◆ Required action: In total, how many lines of the data contain the word "will"? Only that number is wanted.

Stored items
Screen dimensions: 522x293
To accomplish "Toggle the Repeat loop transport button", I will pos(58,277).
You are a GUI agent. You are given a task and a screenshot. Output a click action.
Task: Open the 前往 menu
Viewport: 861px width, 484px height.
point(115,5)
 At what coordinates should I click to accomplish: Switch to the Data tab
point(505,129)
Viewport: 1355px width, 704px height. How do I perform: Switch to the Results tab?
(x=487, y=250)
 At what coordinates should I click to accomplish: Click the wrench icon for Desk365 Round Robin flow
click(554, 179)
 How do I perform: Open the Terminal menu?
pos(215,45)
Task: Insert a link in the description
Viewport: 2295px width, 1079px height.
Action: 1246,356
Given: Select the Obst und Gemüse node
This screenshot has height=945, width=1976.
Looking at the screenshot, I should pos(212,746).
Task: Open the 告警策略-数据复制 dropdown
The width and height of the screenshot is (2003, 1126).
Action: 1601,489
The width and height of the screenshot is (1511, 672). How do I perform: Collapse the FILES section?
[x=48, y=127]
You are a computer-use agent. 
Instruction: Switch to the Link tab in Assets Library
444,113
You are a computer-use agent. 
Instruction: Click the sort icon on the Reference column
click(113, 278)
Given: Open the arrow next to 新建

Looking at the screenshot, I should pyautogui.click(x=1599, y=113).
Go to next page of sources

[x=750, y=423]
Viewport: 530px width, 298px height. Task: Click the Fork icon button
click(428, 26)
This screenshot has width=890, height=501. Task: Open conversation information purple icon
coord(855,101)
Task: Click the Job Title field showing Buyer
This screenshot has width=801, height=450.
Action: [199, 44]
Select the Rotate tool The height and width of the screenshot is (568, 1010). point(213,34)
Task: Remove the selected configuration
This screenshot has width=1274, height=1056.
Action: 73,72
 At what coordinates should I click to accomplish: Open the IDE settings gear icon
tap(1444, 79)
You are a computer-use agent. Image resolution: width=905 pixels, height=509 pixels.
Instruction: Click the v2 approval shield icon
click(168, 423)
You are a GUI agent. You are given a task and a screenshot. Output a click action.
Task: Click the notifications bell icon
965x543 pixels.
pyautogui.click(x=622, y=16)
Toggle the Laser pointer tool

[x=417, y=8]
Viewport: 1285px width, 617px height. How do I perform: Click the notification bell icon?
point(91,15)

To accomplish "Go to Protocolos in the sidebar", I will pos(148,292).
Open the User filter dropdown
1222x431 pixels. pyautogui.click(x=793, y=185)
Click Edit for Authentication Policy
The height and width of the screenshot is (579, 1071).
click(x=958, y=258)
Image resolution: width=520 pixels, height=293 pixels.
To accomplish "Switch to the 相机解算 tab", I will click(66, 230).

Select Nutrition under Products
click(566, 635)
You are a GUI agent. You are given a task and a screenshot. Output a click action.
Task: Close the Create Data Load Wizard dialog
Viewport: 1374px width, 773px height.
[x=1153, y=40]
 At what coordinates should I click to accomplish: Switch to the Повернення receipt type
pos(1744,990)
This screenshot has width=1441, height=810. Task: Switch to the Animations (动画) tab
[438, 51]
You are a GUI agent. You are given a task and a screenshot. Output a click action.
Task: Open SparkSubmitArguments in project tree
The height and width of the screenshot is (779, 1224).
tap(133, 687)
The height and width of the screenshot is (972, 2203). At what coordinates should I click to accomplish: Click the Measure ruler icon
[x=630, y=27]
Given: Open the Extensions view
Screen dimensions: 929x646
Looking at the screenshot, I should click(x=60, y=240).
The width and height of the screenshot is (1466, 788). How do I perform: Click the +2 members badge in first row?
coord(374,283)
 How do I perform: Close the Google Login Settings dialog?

◆ Response area: 3